Comment 6 QA Administrators 2024-03-17 03:14:20 UTC Comment hidden (obsolete)
Comment 7 Joanmarie Diggs 2024-04-04 09:46:18 UTC
Michael: I'm not sure what exactly you're asking. Sorry!

There is not yet an AtkCollection. And if I had to guess, there won't be any time soon. And if there were one, the API would likely need to change. As a consumer of AtspiCollection, I find the API confusing, complicated, and still failing to do basic things I need it to do. And when I asked the Gtk4 developers to provide an implementation for AtspiCollection, they said "yuck" (and I paraphrase only slightly). ;)

So my response to:

     reading your tdf#35654 comment 10, I'm wondering what
     would have to be done on LO side to support that?

is a shrug I'm afraid.

If I'm failing to get the real question, please clarify.
Comment 8 Michael Weghorn 2024-04-05 07:59:17 UTC
(In reply to Joanmarie Diggs from comment #7)
> Michael: I'm not sure what exactly you're asking. Sorry!
> 
> There is not yet an AtkCollection.

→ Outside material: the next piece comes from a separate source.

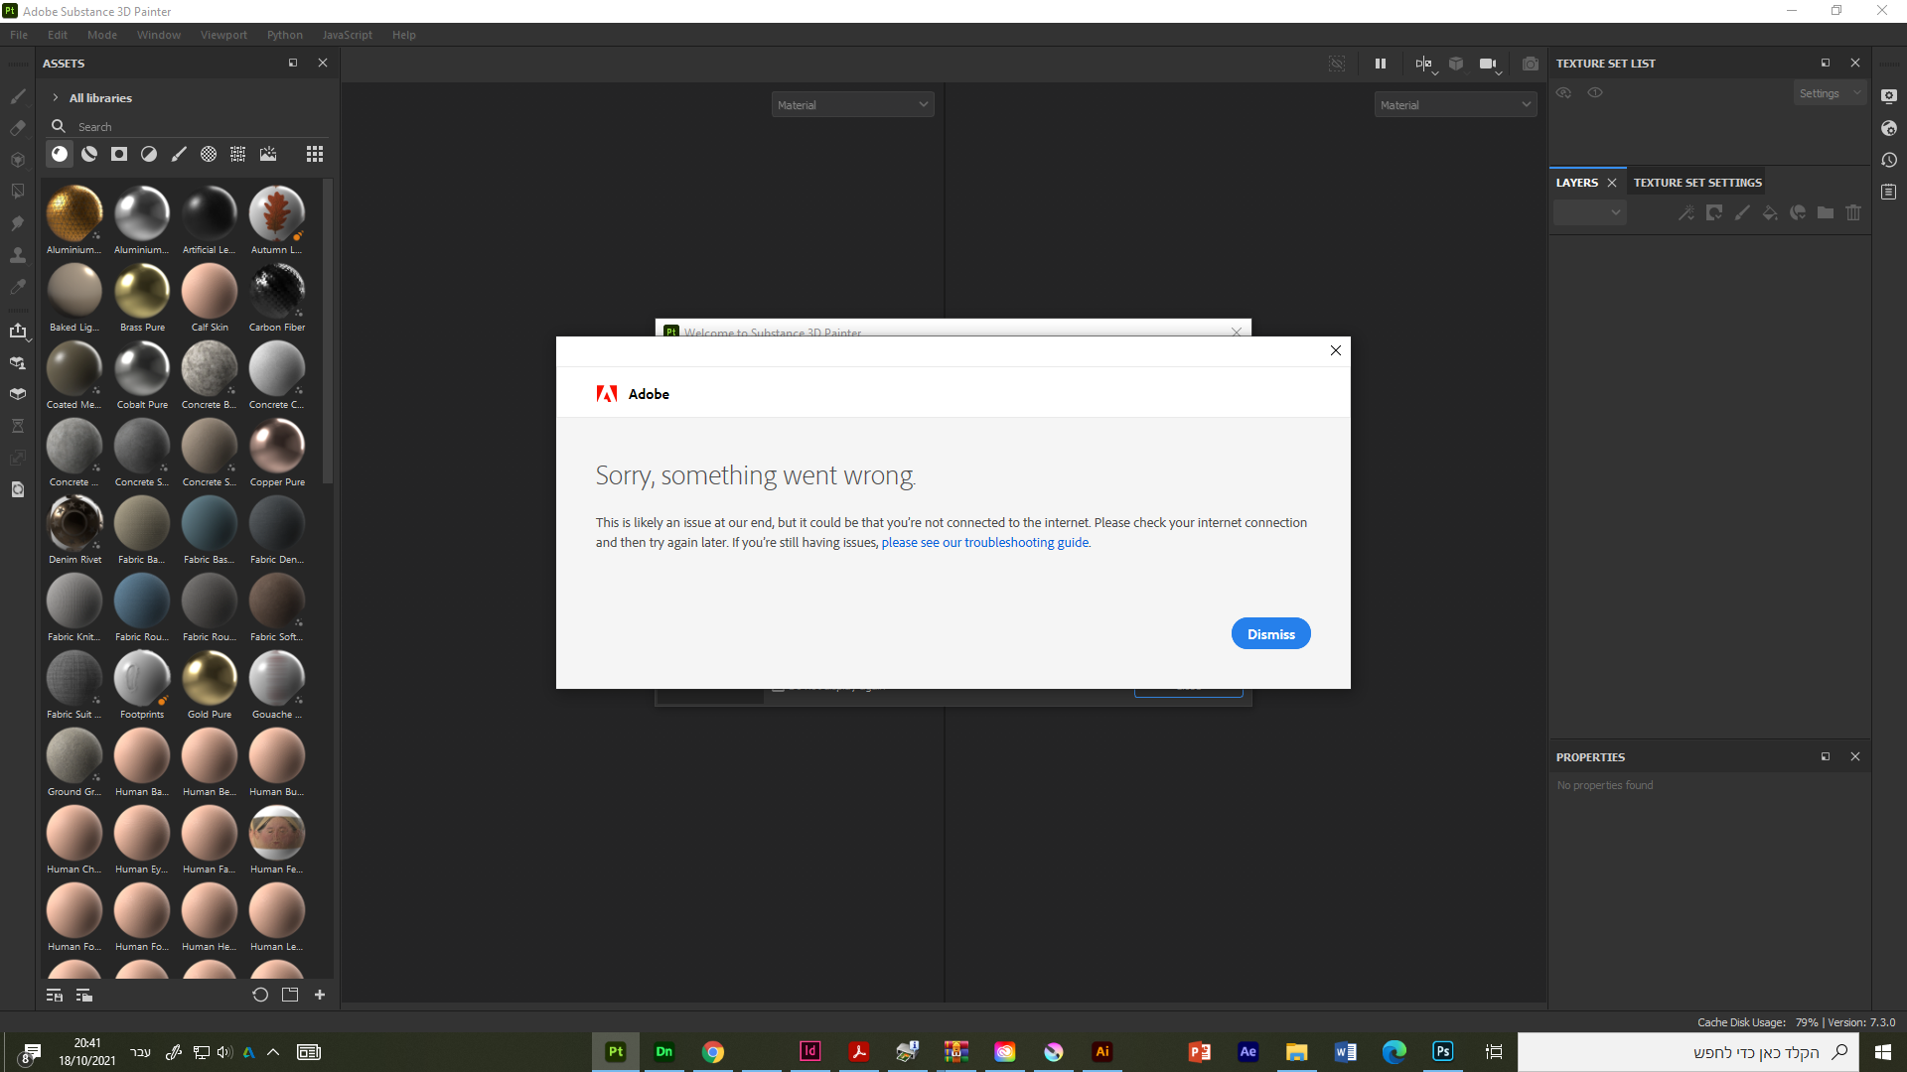Open the Material shading mode dropdown
1907x1072 pixels.
(852, 103)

And if I had to guess, there won't be any
> time soon. And if there were one, the API would likely need to change. As a
> consumer of AtspiCollection, I find the API confusing, complicated, and
> still failing to do basic things I need it to do. And when I asked the Gtk4
> developers to provide an implementation for AtspiCollection, they said
> "yuck" (and I paraphrase only slightly). ;)
> 
> So my response to:
> 
>      reading your tdf#35654 comment 10, I'm wondering what
>      would have to be done on LO side to support that?
> 
> is a shrug I'm afraid.
> 
> If I'm failing to get the real question, please clarify.

Back then it was unclear to me whether LO was supporting AtspiCollection in the first place. Your tdf#35654 comment 19 clarified that this is the case (at least for the gtk3 VCL plugin), as that's implemented on the ATK level by now. Therefore, I've closed tdf#35654 now and mentioned the remaining issue in bug 96492 instead, in the hope to make this a bit clearer/easier to keep track.

Reading your above comment: Do you still think that AT-SPI Collection is the way forward in the longer run?

If so, the discussion in https://gitlab.gnome.org/GNOME/gtk/-/issues/6204 contains some more information/tips on what to do instead of exposing all cells in the a11y tree, but some points (like how to expose selected cells when part of them are off-screen) would IMHO still need clarification.